Virgie announced it before I could. “Tess says she saw somebody throw somethin’ in the well.”
Papa caught my arm and pulled me over to him. He curled one arm around my waist and set me on his lap. I reached down and felt the leather of his hand, snuggled closer to him.
“What did you see, Tessie?”
“It was a woman, Papa. And she had a baby in her arms, wrapped up, and she threw it in the well.” I spoke slowly and carefully.
Papa used his knuckle to nudge my chin up. “It’s awful dark out back. Maybe you just saw some shadows.”
I shook my head until a curl popped loose from my ribbon.
They were always coming loose. (Virgie had gotten her blond angel hair bobbed to her shoulders and she curled it like in magazines at the newsstand.)

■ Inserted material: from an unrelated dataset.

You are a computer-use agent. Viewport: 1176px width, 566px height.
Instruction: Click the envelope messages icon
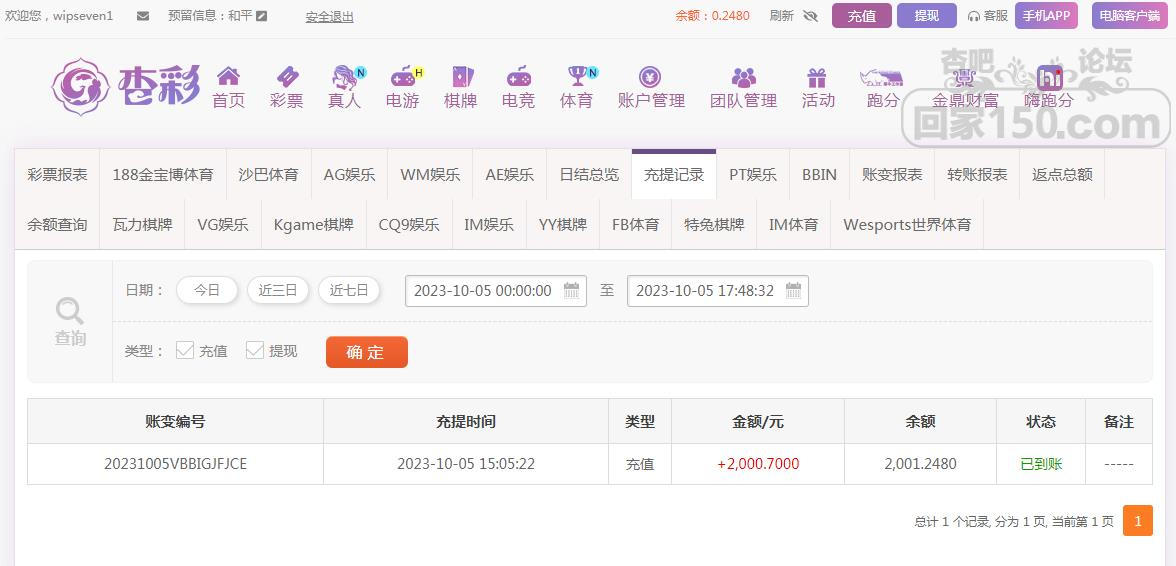(x=143, y=16)

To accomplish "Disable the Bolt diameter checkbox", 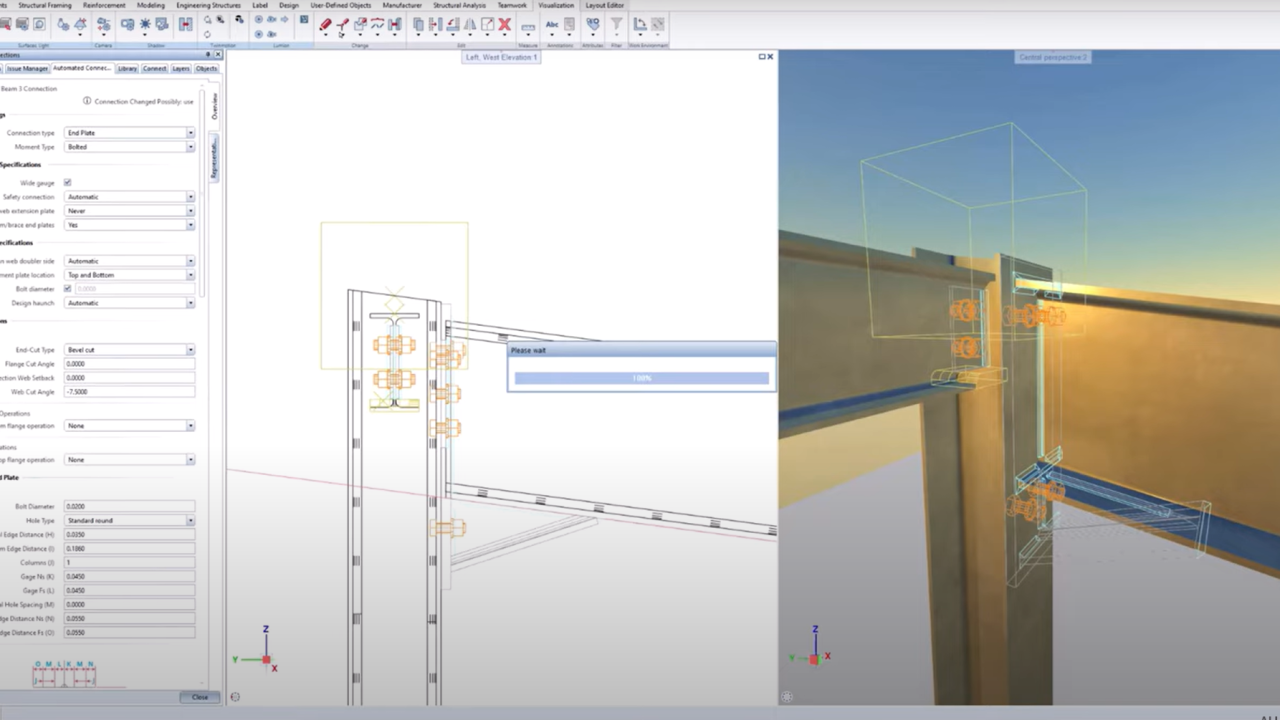I will click(x=67, y=288).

“I saw her. I did. I was sittin’ by the door, and I was gettin’ too chilled so I was gone come in, but then I saw her walkin’ up the back road. I didn’t know her, but she was comin’ right straight here, so I sat and waited and nearly said hello to her when she got to the steps, but then she didn’t walk towards the door at all. She stopped at the well. She looked around, moved the cover, and tossed a baby in. And then she left.”
“I think maybe somebody tossed an old sack of trash or maybe a dead squirrel or somethin’ in there just for meanness,” Virgie said.
I looked straight at Papa. “I swear, it was a baby.”
“Don’t ever swear, Tess,” he said with a little shake of his head, looking back toward the dark. Two lightning bugs went off at the same time.
Mama looked puzzled, the lines in her forehead deeper than usual. “Why would she throw it in our well?” Virgie looked mad at me. “Now you’ve upset Mama.”